Synonymous and Nonsynonymous Substitution Rates in Diatoms: A Comparison Between Chloroplast and Nuclear Genes

Abstract. Rates of synonymous and nonsynonymous nucleotide substitutions and codon usage bias (ENC) were estimated for a number of nuclear and chloroplast genes in a sample of centric and pennate diatoms. The results suggest that DNA evolution has taken place, on an average, at a slower rate in the chloroplast genes than in the nuclear genes: a rate variation pattern similar to that observed in land plants. Synonymous substitution rates in the chloroplast genes show a negative association with the degree of codon usage bias, suggesting that genes with a higher degree of codon usage bias have evolved at a slower rate. While this relationship has been shown in both prokaryotes and multicellular eukaryotes, it has not been demonstrated before in diatoms.

Phylogenetic analyses of a combined data set suggest that the Attheya lineage is the closest living relative of the pennate diatoms (Bacillariophyceae).

A Bayesian analysis of a seven gene data set was conducted to reconstruct phylogenetic relationships among a sample of centric and pennate diatoms and to test alternative hypotheses about the closest living relative of Bacillariophyceae. A lineage, composed of two Attheya species, was inferred to share the most recent common ancestor with Bacillariophyceae--a relationship that was also corroborated by the combined parsimony analysis.
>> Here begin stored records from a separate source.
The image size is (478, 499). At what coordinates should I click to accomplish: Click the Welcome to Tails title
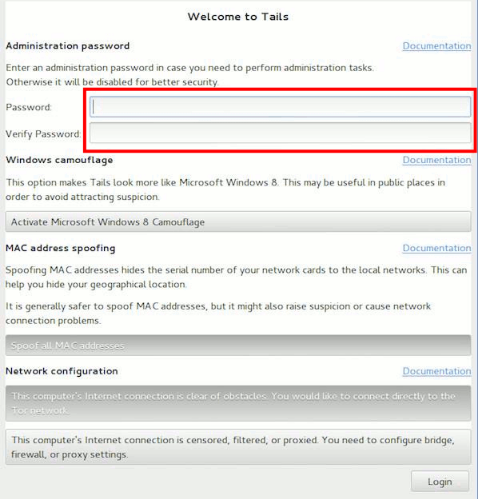point(238,17)
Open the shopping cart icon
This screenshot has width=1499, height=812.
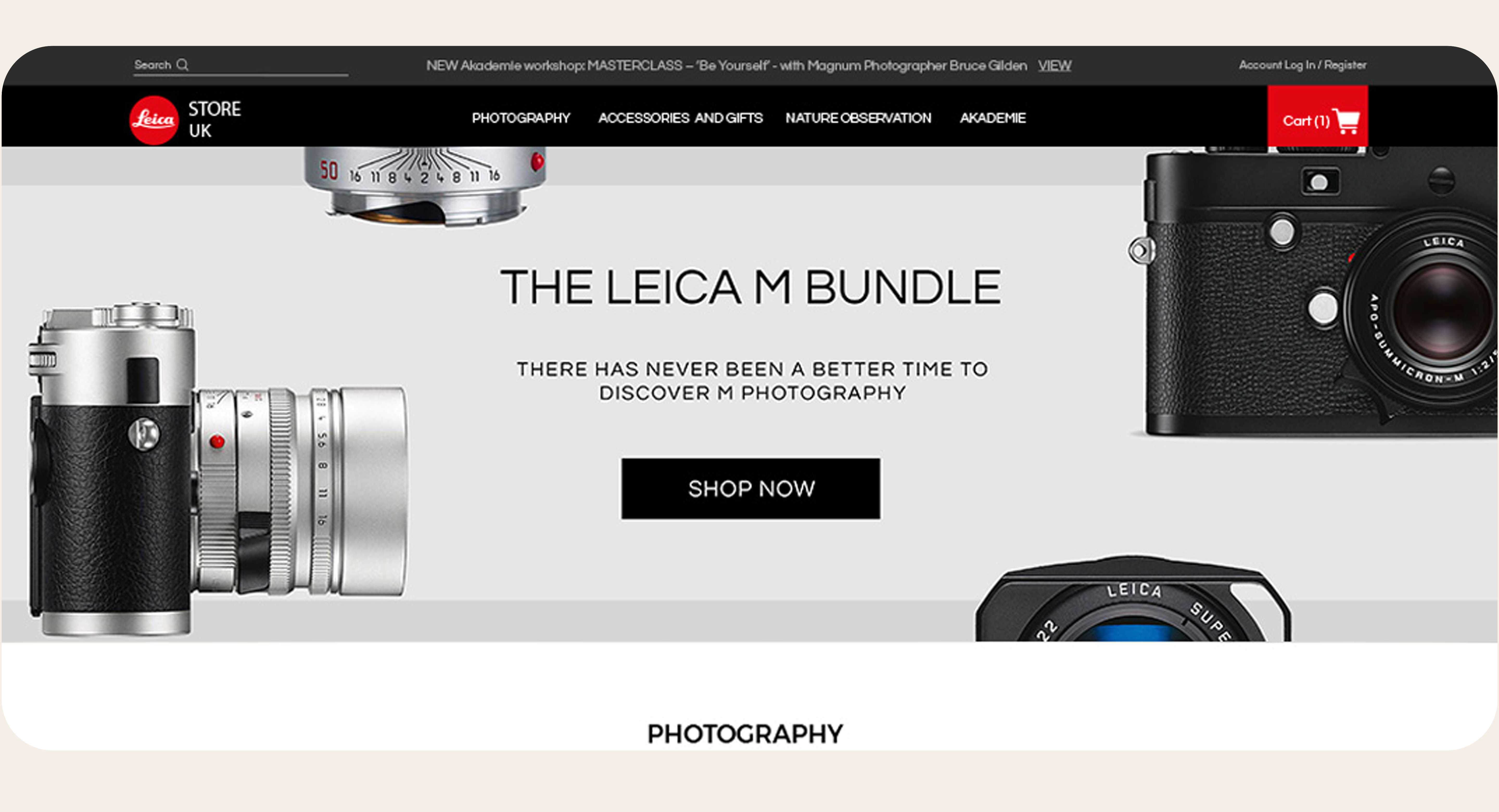point(1347,121)
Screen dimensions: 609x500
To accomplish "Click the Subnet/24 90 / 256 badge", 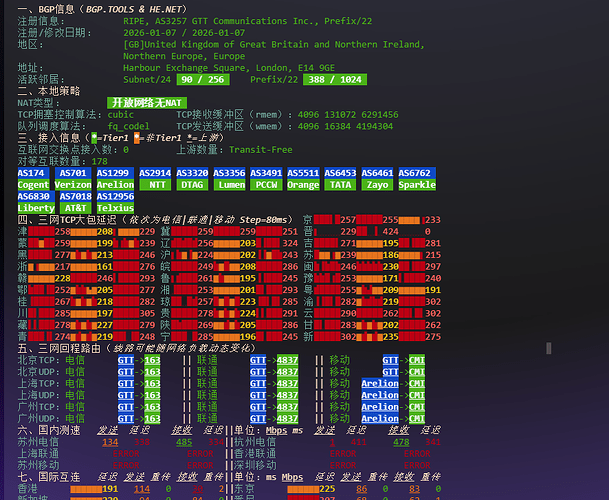I will (203, 80).
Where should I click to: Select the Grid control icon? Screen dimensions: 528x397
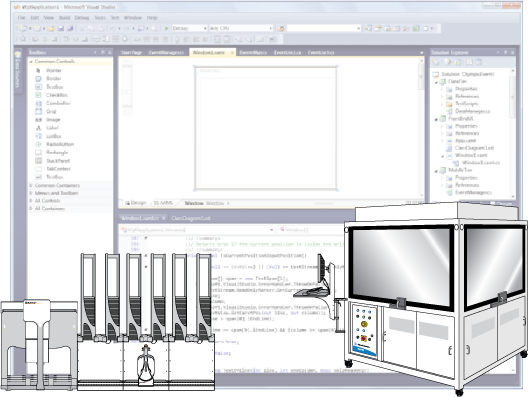(38, 111)
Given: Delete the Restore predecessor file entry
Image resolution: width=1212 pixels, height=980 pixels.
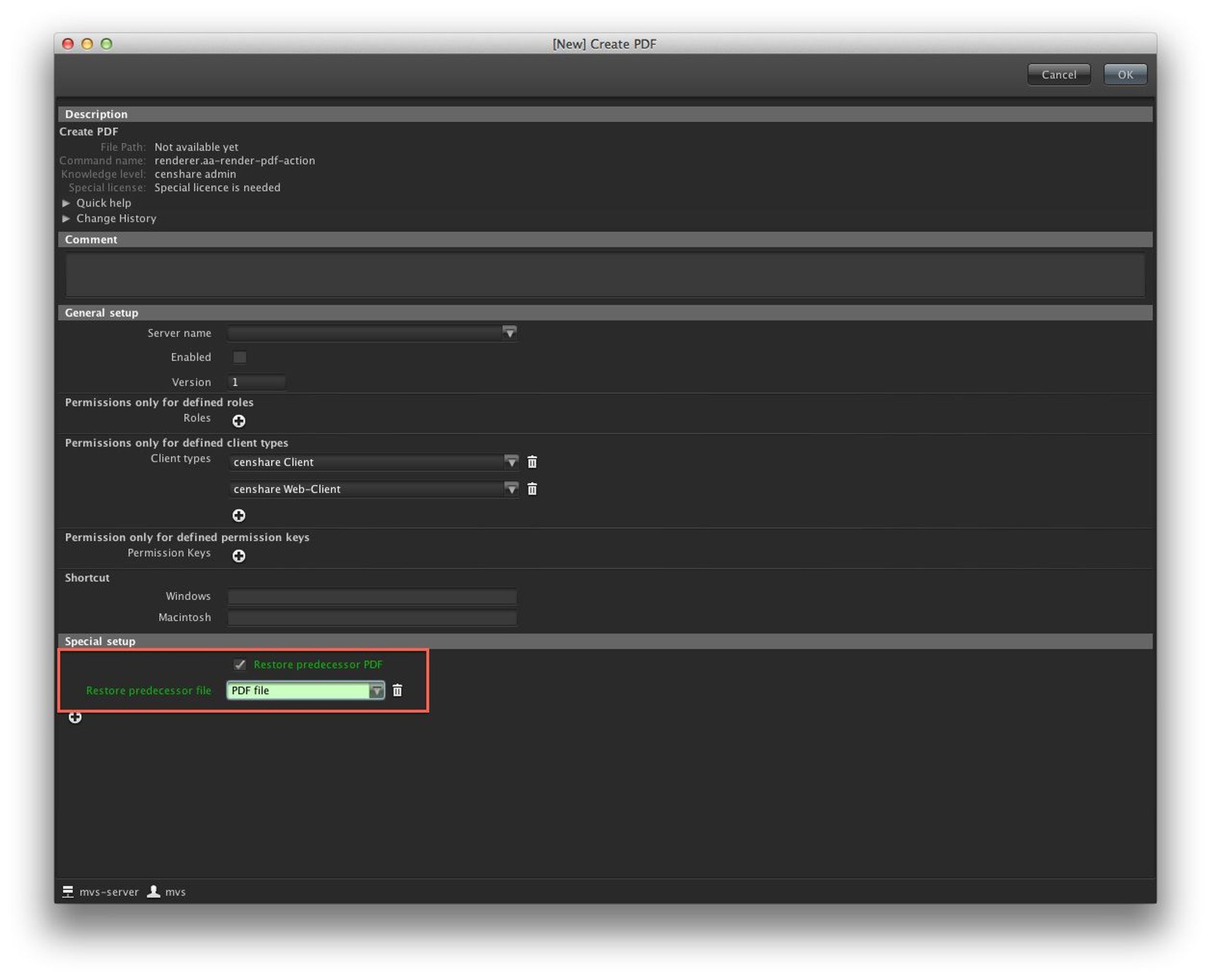Looking at the screenshot, I should click(398, 690).
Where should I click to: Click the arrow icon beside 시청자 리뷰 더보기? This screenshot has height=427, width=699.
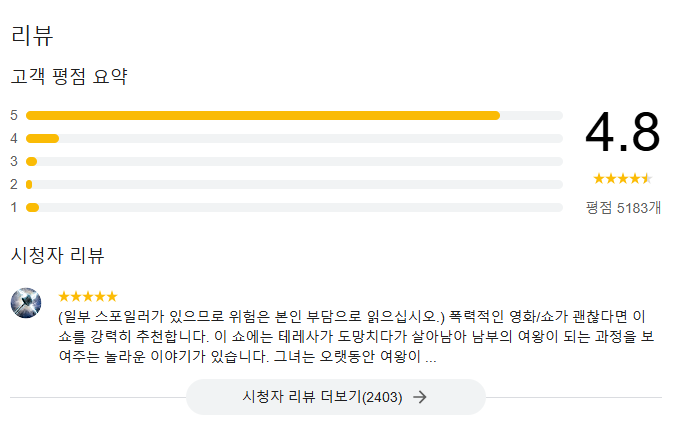(x=420, y=397)
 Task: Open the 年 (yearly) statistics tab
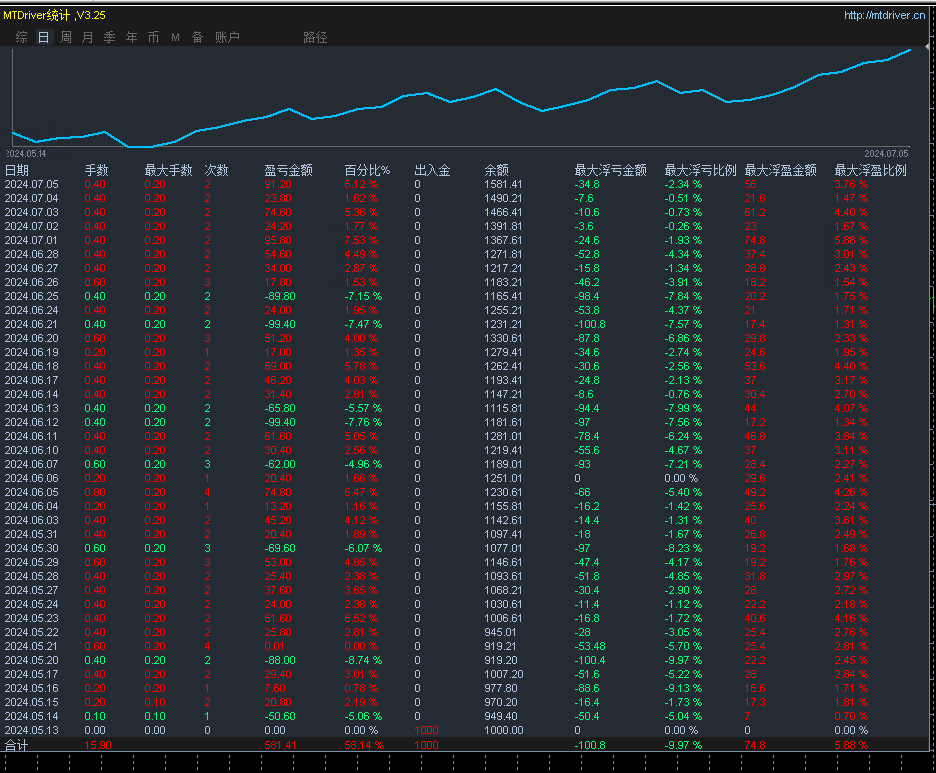click(x=132, y=37)
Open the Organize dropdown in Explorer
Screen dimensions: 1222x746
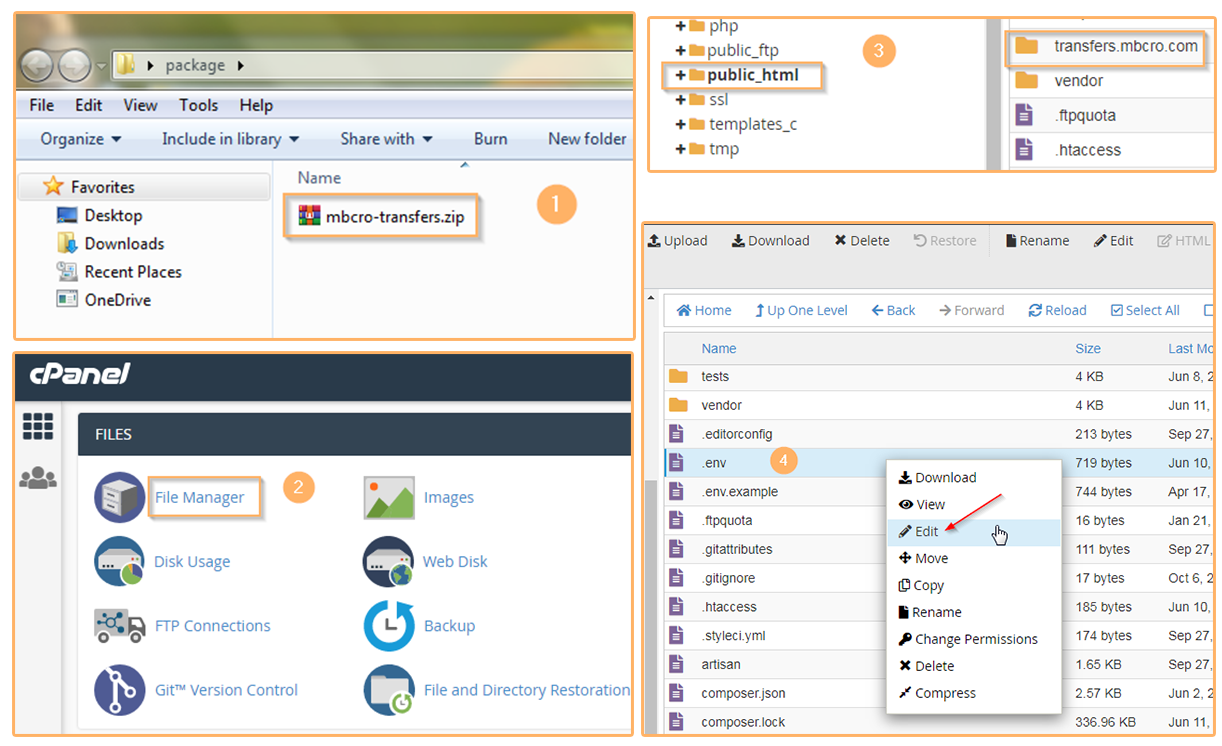(x=80, y=139)
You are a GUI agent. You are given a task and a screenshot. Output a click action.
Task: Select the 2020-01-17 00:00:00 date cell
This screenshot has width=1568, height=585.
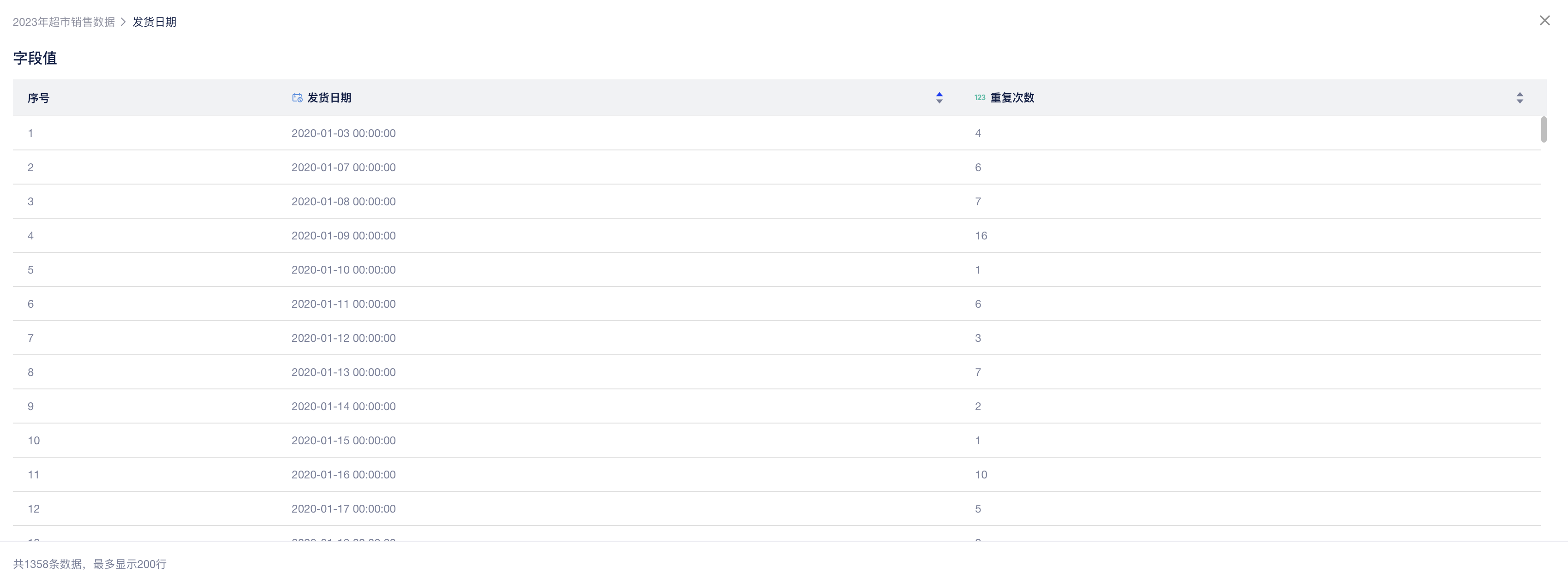tap(343, 508)
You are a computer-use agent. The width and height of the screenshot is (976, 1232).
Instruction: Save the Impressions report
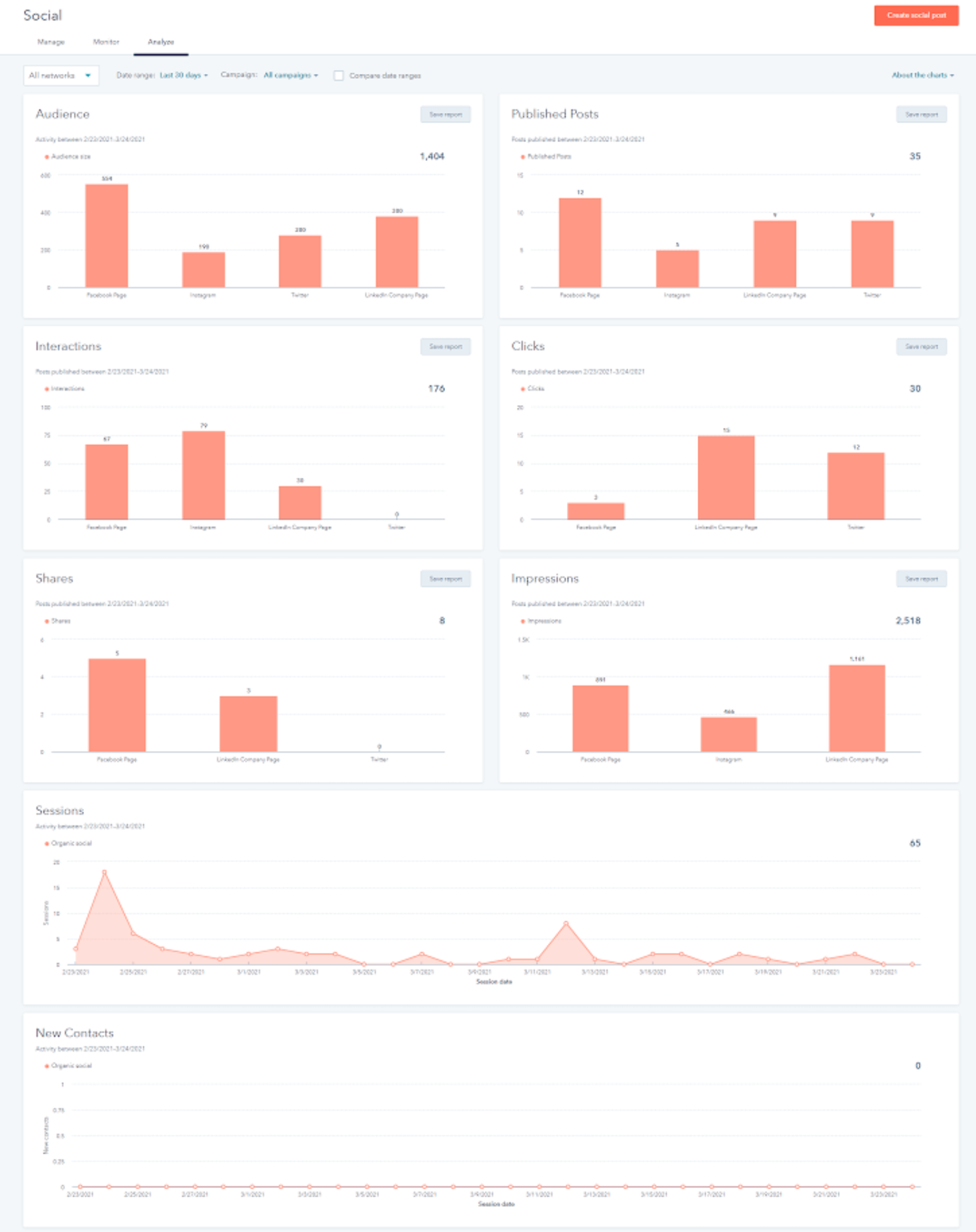[921, 579]
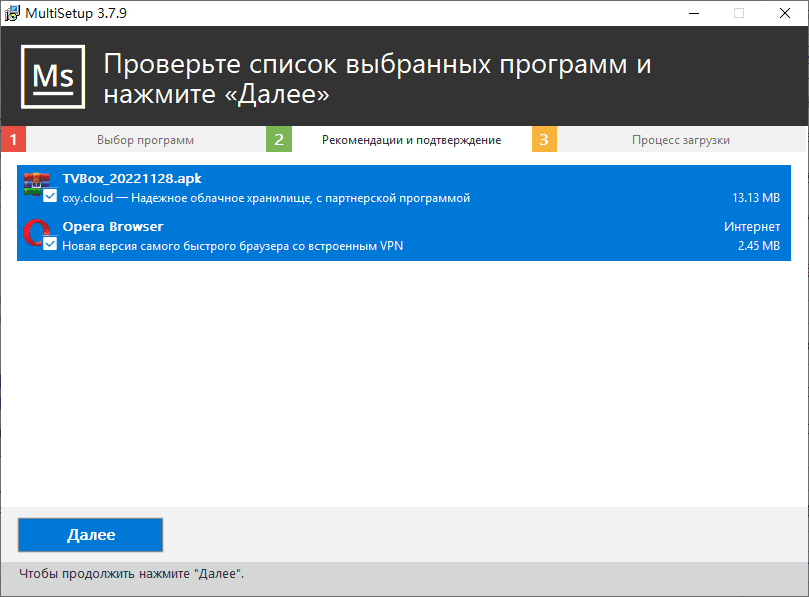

All competing hypotheses about the closest living relative of Bacillariophyceae were rejected because 100% of the trees in the post-burn-in sample in the Bayesian analysis supported the Attheya-Bacillariophyceae clade. According to a partitioned Bremer support analysis, the majority of the genes in the combined data matrix supported the Attheya--Bacillariophyceae relationship. The global topology of the phylogenetic tree indicated that a monophyletic group consisting of Thalassiosirales and Toxarium undulatum formed the deepest branch followed by a node uniting a clade composed of Bacillariophyceae/Attheya species and a lineage made up of Eucampia zoodiacus, Chaetocerotales, Lithodesmiales, Triceratiales, Biddulphiales and Cymatosirales. Except for the phylogenetic positions of Lithodesmiales, Thalassiosira sp and Skeletonema costatum, the optimal tree obtained from the combined parsimony analysis showed the same branching order of taxa as those seen in the consensus tree inferred from three independent Markov chain Monte Carlo analyses. Noteworthy findings are that Toxarium undulatum shares a strongly supported node with Thalassiosirales and that the genus Attheya is not a member of the Chaetocerotales lineage.

evolution of Antifreeze protein Genes in the Diatom Genus Fragilariopsis: evidence for Horizontal Gene Transfer, Gene Duplication and episodic Diversifying selection

Hypotheses about horizontal transfer of antifreeze protein genes to ice-living diatoms were addressed using two different statistical methods available in the program Prunier. The role of diversifying selection in driving the differentiation of a set of antifreeze protein genes in the diatom genus Fragilariopsis was also investigated. Four horizontal gene transfer events were identified. Two of these took place between two major eukaryote lineages, that is from the diatom Chaetoceros neogracile to the copepod Stephos longipes and from a basidiomycete clade to a monophyletic group, consisting of the diatom species Fragilariopsis curta and Fragilariopsis cylindrus. The remaining two events included transfers from an ascomycete lineage to the proteobacterium Stigmatella aurantiaca and from the proteobacterium Polaribacter irgensii to a group composed of 4 proteobacterium species. After the Fragilariopsis lineage acquired the antifreeze protein gene from the basidiomycetes, it duplicated and went through episodic evolution, characterized by strong positive selection acting on short segments of the branches in the tree. This selection pattern suggests that the paralogs differentiated functionally over relatively short time periods. Taken together, the results obtained here indicate that the group of antifreeze protein genes considered here have a complex evolutionary history.